(Collected data entries)

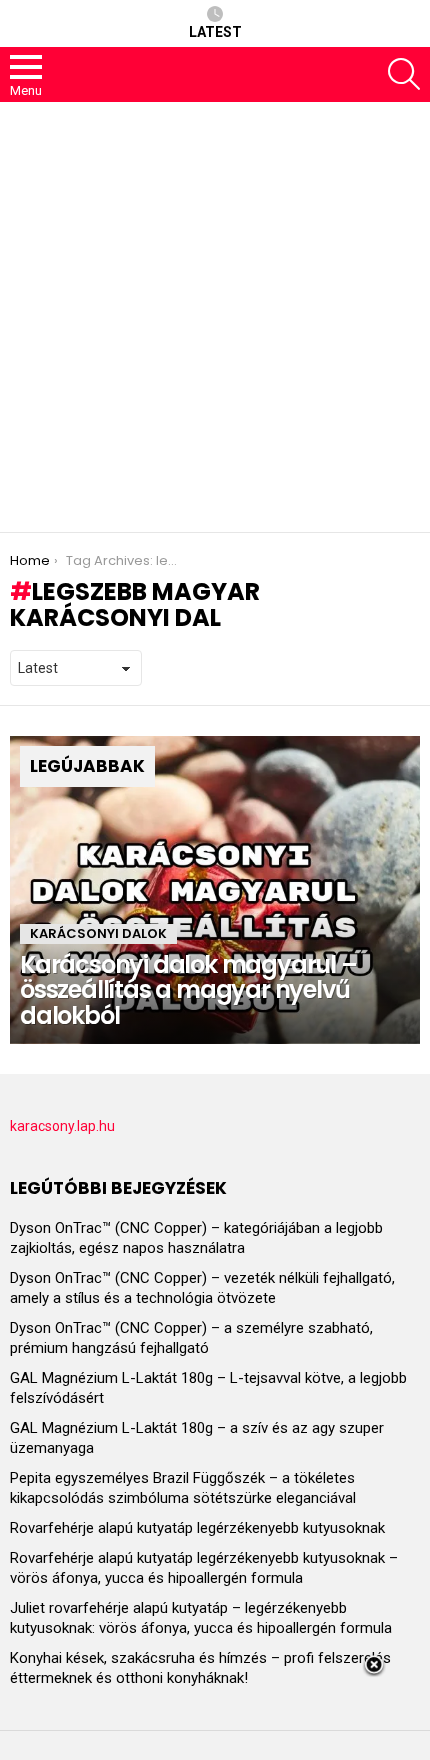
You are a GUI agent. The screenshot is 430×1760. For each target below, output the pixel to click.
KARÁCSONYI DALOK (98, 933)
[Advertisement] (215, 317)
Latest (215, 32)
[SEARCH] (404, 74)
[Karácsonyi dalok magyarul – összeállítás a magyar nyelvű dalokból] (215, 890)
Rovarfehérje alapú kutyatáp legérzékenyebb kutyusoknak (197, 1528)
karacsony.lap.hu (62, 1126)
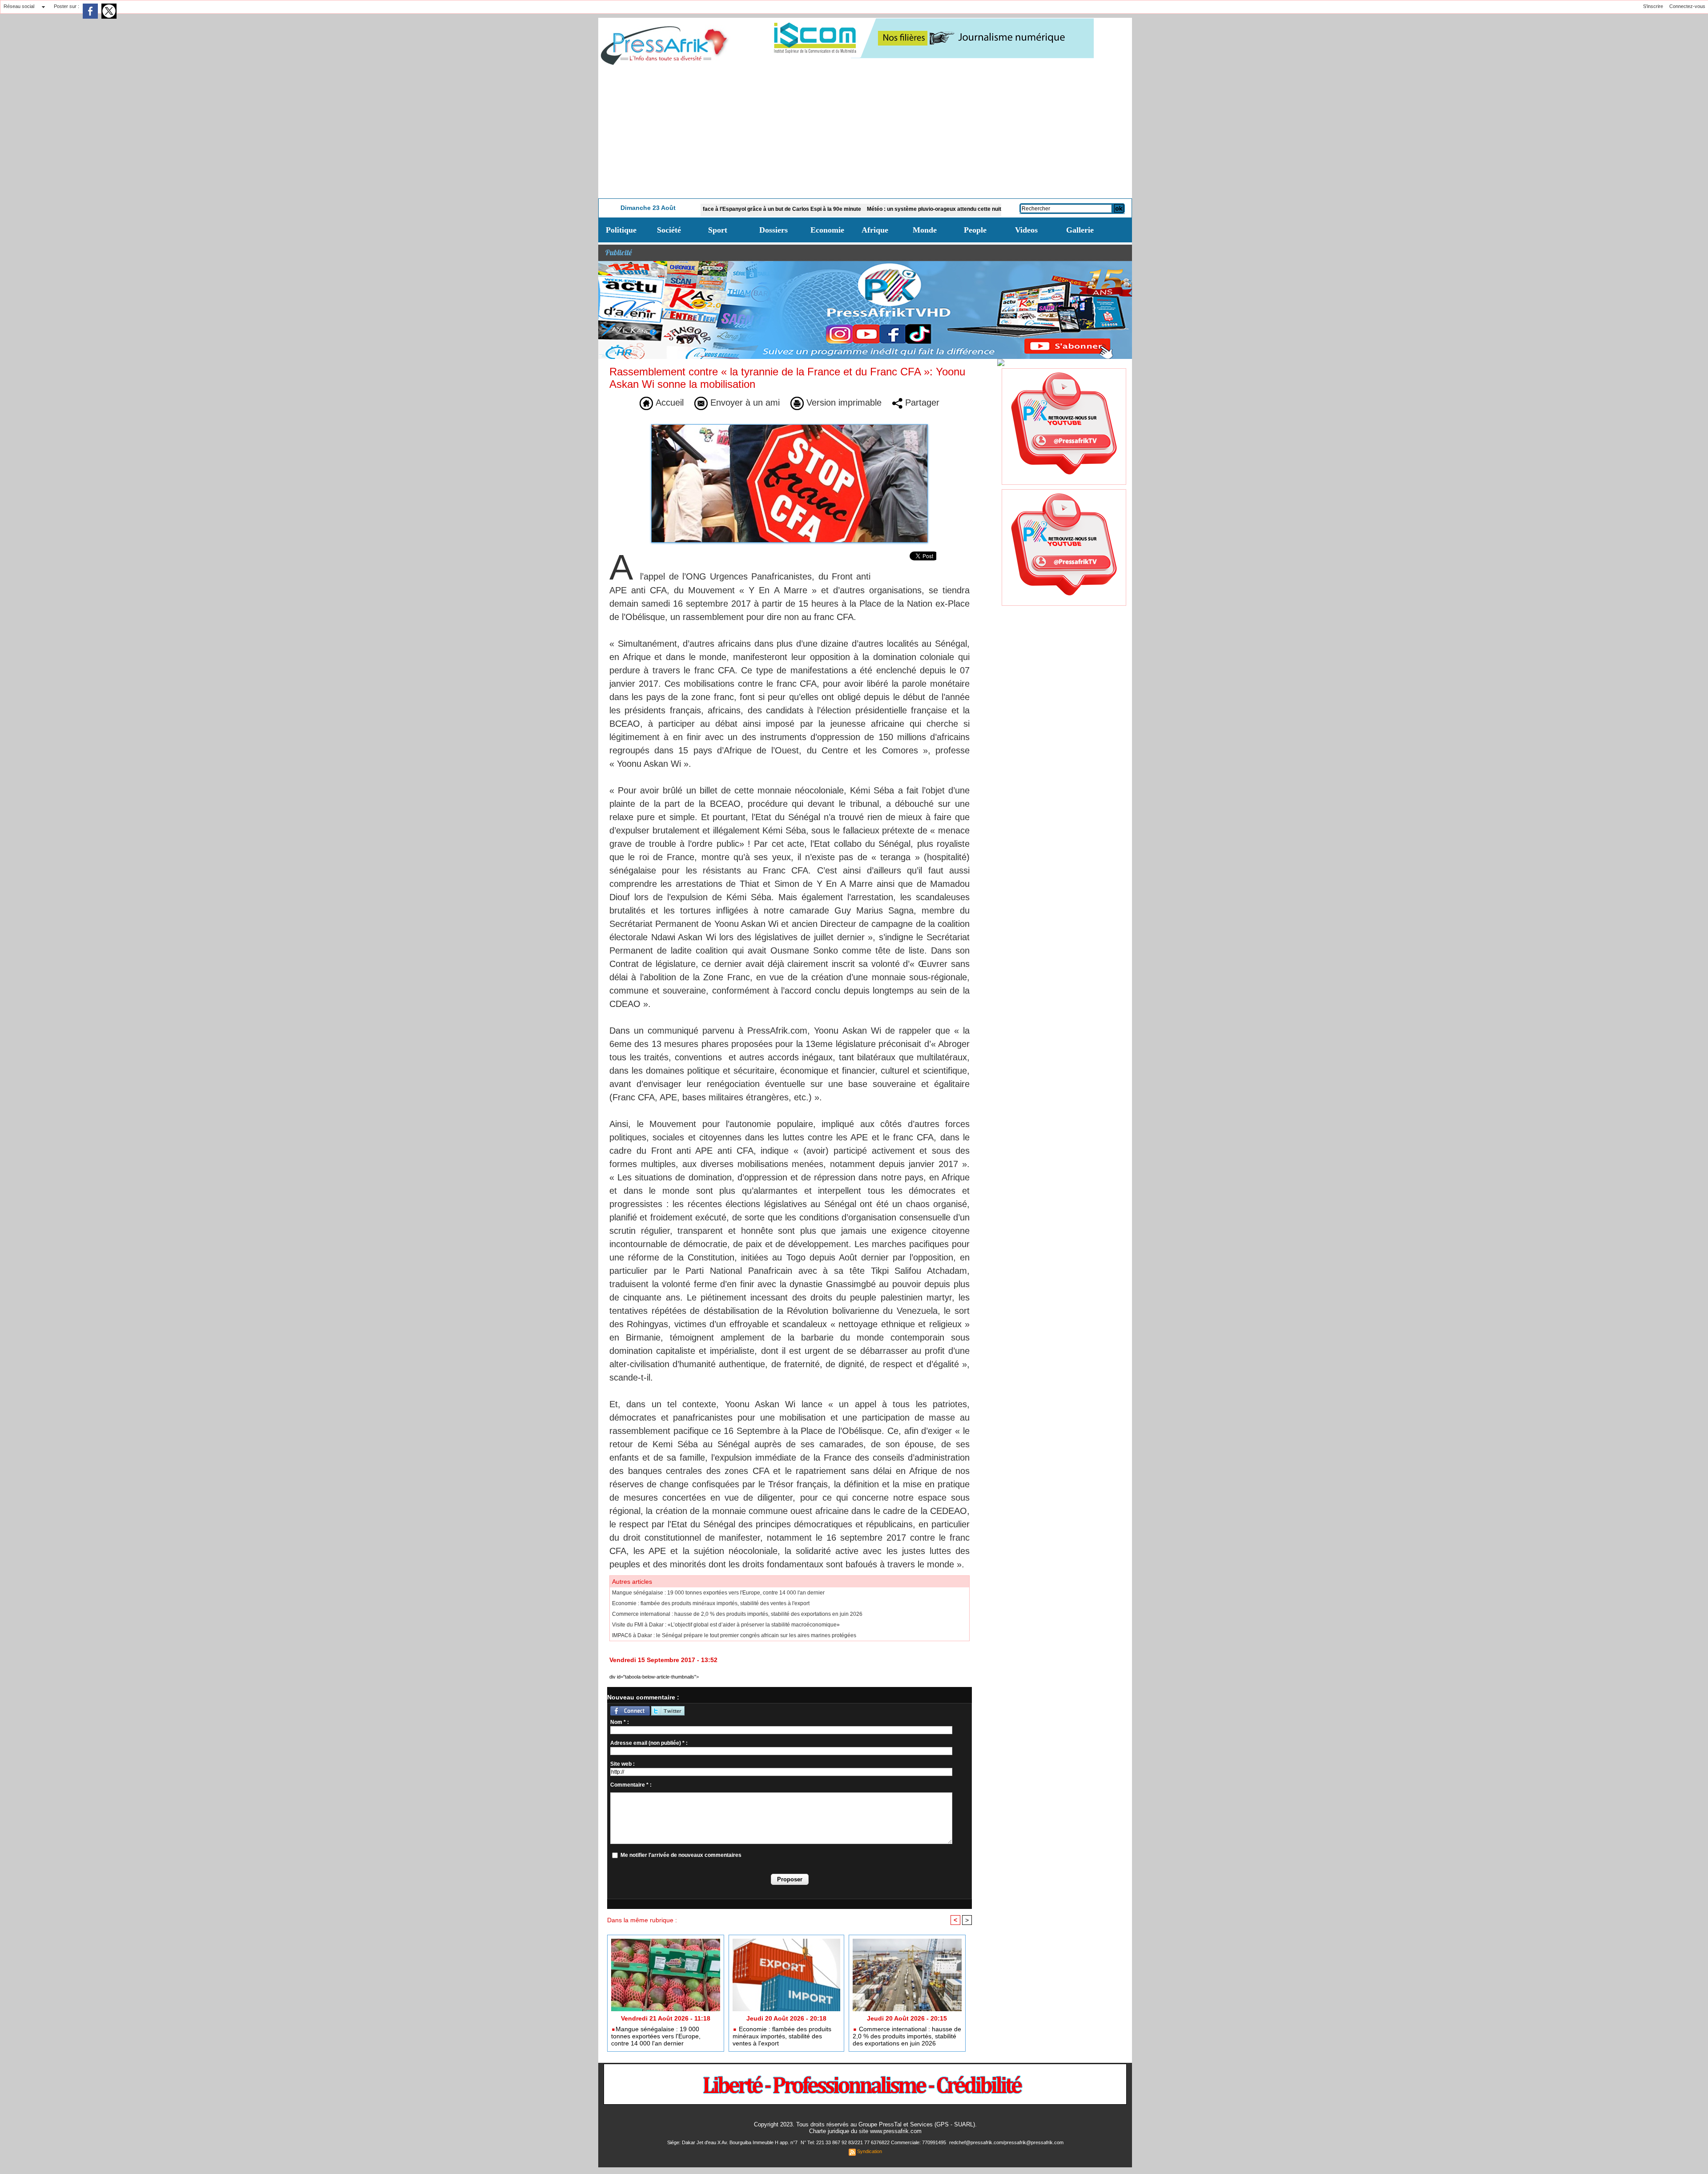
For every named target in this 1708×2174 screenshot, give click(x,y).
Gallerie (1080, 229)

--

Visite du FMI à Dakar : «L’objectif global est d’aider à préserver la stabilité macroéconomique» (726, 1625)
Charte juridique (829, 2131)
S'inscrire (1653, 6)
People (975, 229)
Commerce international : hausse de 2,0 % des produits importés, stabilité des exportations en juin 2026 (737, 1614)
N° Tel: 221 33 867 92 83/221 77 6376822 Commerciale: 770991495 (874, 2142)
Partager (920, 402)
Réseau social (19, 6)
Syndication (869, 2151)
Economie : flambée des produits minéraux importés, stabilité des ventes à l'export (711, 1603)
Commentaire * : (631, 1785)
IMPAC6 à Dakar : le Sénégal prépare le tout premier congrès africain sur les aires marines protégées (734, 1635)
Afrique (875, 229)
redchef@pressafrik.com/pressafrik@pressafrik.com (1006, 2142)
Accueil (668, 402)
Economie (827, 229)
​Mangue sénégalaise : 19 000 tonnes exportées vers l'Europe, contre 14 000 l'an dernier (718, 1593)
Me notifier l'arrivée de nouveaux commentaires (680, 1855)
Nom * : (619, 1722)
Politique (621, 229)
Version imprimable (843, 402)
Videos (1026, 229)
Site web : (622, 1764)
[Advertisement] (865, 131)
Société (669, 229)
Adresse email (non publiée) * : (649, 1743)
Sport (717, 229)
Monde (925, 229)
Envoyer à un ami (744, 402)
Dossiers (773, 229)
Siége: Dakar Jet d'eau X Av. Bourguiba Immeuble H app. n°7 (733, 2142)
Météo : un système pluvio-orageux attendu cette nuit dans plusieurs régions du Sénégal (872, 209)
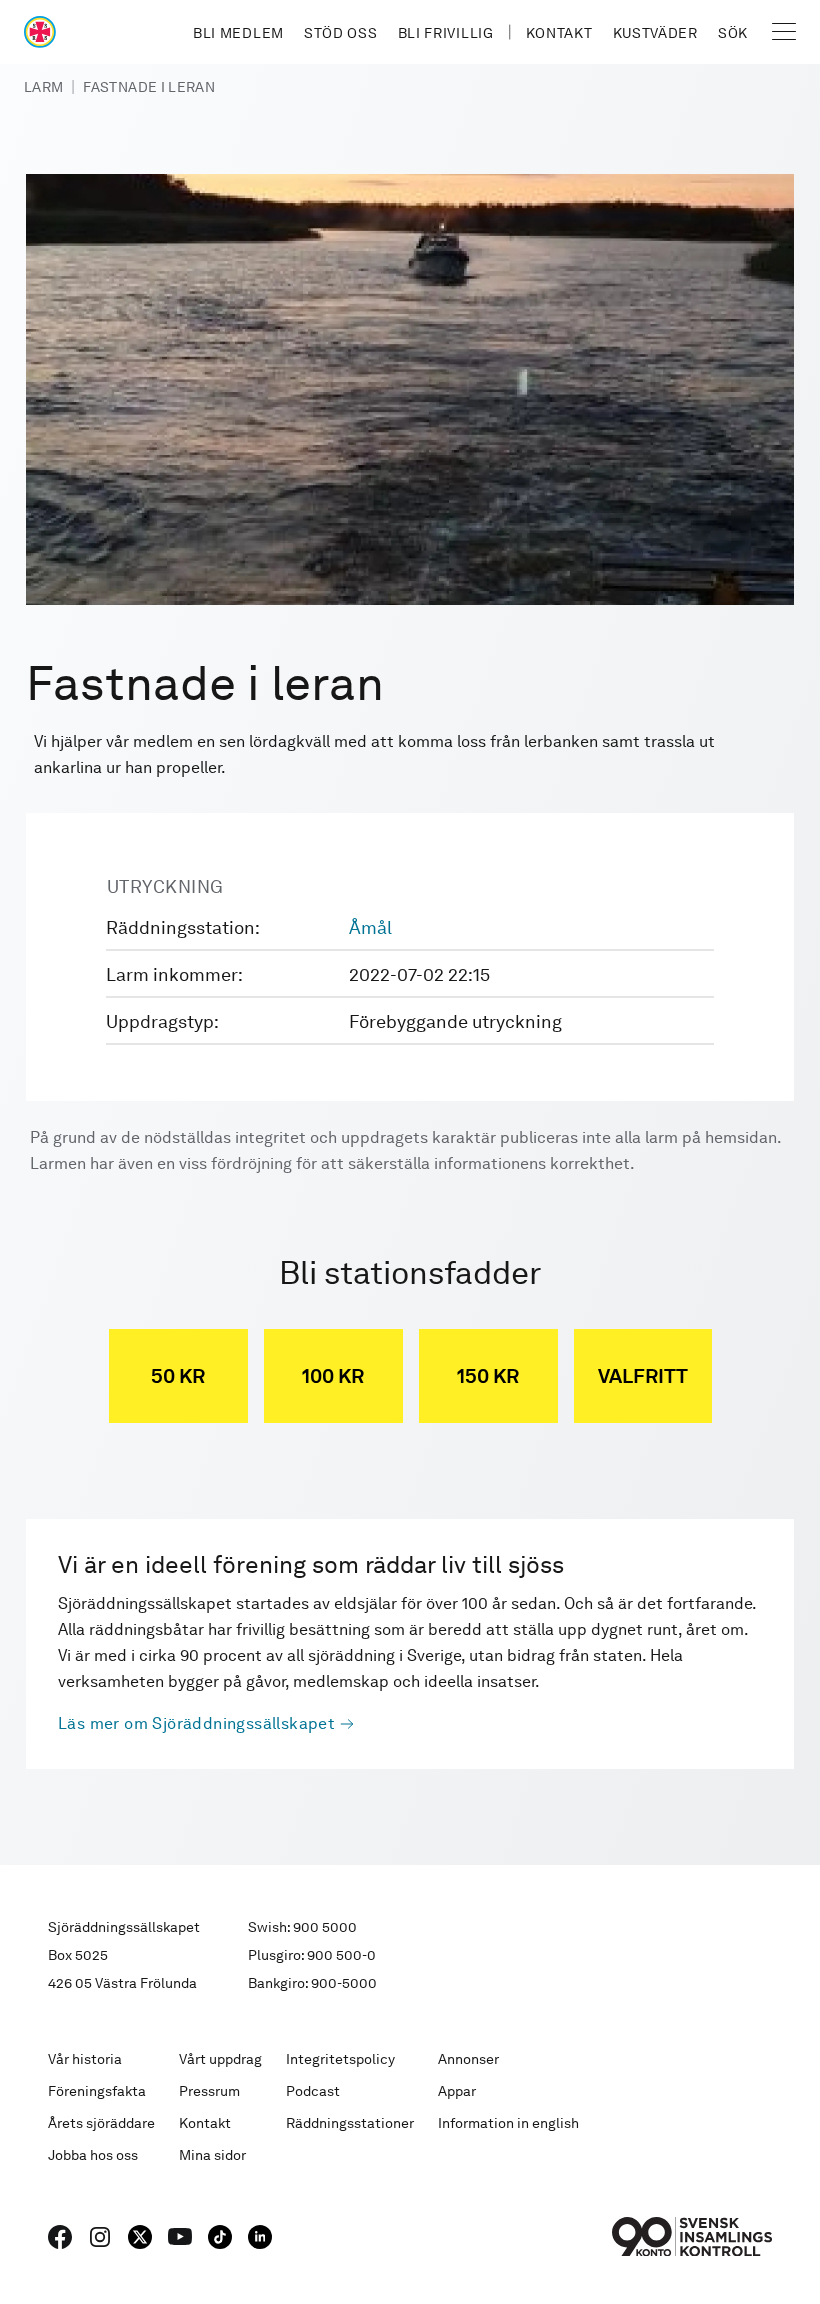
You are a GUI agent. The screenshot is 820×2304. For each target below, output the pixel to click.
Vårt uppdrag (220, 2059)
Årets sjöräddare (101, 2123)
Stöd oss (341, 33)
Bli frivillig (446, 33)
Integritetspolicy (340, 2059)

■ **Task details**
Copy out exactly the lines above beginning with the line that contains "Dossiers (773, 229)" and finishing with the line that contains "Integritetspolicy (340, 2059)", including both; leave the pictures out.

■ **Solution for this task**
Dossiers (773, 229)
Siége: Dakar Jet d'eau X Av. Bourguiba Immeuble H app. n°7 (733, 2142)
Météo : un système pluvio-orageux attendu cette nuit dans plusieurs régions du Sénégal (872, 209)
You are a GUI agent. The screenshot is 820×2304. For each target below, output the pixel to click.
Vårt uppdrag (220, 2059)
Årets sjöräddare (101, 2123)
Stöd oss (341, 33)
Bli frivillig (446, 33)
Integritetspolicy (340, 2059)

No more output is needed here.